Rethinking the Semantics of Group Quotas and Slot Weights: Claim Capacity Model
In my previous post about Rethinking the Semantics of Group Quotas and Slot Weights, I proposed a concept for unifying the semantics of accounting group quotas and slot weights across arbitrary resource allocation strategies.
My initial terminology was that the weight of a slot (i.e. resource ad) is a measure of the maximum number of jobs that might match against that ad, given the currently available resource quantities and the allocation policy. The cost of a match becomes the amount by which that measure is reduced, after the match’s resources are removed from the ad.
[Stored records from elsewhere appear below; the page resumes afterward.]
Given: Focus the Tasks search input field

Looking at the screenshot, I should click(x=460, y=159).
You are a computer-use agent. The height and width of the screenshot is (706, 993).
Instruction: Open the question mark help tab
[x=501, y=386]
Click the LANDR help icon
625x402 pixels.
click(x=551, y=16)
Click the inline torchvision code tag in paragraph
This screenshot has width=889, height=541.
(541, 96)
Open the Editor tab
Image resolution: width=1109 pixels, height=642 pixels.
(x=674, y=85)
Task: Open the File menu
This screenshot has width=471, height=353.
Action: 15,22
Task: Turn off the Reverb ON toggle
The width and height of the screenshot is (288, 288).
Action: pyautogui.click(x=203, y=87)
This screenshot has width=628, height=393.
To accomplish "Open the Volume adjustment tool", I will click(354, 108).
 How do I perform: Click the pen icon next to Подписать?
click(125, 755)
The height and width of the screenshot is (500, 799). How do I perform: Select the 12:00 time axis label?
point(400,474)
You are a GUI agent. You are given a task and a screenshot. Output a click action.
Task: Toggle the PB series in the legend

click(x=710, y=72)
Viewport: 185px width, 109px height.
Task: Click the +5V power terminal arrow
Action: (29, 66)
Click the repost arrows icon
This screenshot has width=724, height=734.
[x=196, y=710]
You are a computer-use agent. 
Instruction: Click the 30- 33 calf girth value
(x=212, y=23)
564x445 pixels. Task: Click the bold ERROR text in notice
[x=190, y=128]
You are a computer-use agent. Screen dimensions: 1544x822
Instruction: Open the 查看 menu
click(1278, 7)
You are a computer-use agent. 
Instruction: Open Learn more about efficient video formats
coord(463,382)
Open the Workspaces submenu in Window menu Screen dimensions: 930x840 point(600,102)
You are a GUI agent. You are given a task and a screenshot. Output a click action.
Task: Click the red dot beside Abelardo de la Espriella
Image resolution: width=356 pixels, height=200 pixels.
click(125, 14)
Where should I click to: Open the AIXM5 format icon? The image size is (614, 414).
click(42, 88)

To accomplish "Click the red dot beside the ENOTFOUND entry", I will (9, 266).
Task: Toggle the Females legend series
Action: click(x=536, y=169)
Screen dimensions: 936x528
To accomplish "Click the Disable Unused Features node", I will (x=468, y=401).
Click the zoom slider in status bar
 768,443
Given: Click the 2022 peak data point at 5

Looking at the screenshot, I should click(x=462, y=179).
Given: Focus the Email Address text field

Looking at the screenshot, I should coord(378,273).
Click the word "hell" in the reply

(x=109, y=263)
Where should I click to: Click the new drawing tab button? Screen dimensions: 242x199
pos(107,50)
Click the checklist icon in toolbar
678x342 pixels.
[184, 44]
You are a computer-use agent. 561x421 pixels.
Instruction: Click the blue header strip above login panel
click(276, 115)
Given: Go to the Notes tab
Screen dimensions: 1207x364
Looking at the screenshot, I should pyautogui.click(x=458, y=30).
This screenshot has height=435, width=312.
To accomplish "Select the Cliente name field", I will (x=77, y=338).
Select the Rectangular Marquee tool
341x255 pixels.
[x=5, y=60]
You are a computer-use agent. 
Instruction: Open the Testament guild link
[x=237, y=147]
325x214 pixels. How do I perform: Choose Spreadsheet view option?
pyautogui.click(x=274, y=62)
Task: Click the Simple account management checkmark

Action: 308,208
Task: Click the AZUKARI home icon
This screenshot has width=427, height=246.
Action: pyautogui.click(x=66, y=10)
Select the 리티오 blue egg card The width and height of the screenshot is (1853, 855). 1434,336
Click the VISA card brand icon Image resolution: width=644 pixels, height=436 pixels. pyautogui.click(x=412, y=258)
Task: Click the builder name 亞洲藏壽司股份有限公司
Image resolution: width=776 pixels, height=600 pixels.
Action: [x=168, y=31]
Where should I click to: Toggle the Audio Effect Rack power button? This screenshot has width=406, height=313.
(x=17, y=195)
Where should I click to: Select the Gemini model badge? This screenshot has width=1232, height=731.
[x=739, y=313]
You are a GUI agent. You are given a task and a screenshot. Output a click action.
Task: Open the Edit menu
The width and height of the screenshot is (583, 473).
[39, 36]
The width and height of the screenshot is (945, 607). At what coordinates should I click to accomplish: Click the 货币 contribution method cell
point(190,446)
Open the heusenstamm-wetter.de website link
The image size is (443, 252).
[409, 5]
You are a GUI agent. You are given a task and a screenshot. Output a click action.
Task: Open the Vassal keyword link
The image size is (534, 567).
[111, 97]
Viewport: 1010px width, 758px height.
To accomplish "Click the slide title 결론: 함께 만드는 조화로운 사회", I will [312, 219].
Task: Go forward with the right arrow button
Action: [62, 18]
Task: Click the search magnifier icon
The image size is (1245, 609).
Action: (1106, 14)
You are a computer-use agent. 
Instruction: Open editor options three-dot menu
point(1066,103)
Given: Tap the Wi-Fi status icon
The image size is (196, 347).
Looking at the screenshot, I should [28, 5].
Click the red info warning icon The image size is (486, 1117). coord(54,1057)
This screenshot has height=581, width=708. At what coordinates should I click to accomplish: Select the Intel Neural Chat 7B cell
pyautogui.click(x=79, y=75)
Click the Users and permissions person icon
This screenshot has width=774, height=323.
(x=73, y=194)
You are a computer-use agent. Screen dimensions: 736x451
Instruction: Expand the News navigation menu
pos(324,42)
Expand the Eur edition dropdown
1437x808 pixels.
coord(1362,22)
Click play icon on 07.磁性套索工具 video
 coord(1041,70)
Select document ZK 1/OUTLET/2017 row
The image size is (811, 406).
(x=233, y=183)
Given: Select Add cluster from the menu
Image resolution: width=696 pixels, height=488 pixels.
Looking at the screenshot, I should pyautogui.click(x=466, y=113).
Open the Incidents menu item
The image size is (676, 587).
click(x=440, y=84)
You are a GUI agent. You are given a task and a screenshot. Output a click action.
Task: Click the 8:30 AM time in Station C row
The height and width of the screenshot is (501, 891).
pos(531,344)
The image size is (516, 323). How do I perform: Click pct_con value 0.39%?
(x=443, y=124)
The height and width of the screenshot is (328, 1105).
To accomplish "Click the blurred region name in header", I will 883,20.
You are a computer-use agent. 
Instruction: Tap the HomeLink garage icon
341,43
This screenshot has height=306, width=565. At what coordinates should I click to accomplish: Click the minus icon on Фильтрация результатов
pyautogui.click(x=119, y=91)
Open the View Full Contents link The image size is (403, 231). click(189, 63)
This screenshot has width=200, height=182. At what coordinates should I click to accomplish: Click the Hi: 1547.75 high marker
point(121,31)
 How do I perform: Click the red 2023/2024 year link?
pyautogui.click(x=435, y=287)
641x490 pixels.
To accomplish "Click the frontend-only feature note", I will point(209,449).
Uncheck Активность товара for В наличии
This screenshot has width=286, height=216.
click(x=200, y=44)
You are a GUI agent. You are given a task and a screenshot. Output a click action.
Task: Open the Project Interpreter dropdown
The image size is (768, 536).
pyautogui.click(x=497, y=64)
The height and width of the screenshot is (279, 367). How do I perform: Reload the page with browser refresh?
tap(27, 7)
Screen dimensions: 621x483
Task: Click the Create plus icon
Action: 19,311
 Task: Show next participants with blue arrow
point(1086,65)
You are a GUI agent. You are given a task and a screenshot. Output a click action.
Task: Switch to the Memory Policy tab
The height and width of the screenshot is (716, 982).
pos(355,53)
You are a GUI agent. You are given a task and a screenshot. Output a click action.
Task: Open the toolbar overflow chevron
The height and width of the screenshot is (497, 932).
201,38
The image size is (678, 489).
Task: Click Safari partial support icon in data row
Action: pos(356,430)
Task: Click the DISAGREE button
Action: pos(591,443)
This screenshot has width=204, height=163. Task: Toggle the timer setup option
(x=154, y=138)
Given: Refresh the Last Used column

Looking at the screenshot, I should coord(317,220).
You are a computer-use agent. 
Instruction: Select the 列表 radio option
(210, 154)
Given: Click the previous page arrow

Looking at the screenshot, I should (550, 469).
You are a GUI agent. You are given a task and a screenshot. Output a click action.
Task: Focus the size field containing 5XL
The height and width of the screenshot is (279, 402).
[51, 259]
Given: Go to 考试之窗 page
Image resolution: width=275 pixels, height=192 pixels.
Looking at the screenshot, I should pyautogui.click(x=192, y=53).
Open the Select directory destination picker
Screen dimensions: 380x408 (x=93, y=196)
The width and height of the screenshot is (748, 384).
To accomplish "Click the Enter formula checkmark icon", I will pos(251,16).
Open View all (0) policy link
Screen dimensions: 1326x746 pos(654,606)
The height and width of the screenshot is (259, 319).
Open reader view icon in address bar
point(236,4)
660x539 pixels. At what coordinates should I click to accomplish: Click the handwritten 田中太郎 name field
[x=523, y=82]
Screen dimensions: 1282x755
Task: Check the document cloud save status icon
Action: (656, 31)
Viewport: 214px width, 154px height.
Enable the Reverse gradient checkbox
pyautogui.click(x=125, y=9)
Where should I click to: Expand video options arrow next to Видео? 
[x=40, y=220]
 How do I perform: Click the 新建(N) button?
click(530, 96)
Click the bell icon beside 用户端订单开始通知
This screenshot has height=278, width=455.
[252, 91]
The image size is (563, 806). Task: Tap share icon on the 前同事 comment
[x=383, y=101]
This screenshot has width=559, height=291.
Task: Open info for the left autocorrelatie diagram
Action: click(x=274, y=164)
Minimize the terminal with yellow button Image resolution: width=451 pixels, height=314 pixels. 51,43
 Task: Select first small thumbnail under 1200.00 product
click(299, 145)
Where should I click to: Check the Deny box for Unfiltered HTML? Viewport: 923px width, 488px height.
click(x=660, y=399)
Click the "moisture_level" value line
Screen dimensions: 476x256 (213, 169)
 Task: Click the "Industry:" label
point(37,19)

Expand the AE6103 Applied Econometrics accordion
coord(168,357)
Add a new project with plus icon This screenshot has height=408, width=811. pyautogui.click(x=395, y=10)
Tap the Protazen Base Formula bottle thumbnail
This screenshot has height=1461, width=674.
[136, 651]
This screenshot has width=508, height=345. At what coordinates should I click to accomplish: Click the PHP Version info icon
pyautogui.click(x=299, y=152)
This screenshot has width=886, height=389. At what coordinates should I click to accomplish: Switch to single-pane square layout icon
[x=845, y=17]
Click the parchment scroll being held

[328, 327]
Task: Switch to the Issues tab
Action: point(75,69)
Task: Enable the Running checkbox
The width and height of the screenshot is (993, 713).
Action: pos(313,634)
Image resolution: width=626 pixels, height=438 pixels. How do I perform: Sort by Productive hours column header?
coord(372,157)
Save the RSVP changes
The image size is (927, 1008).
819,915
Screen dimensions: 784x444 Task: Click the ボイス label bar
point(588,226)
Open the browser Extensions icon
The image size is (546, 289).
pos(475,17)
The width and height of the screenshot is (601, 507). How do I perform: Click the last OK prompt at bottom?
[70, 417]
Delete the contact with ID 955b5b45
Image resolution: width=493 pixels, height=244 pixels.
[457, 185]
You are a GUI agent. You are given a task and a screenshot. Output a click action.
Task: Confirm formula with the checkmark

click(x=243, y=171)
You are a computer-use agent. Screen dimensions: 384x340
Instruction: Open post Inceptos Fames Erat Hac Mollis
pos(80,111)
In the HTCondor vocabulary, a job acquires a claim on resources to actually run after it has been matched. It has been proposed that it may be beneficial for HTCondor to evolve toward a model where there are (aggregate) resource ads, and claims against those ads, as a simplification of the current model which involves static, partitionable and dynamic slots, with claims. With this in mind, a preferable terminology for group quota and weight semantics might be that a resource ad (or slot) has a measure of the maximum number of claims it could dispense: a claim capacity measure. The cost of a claim (or match) is the corresponding reduction of the resource’s claim capacity.
So, this semantic model could be referred to as the Claim Capacity Model of group quotas and slot weights. With this terminology, the shared ‘unit’ for group quotas and slot weights would be claims instead of jobs.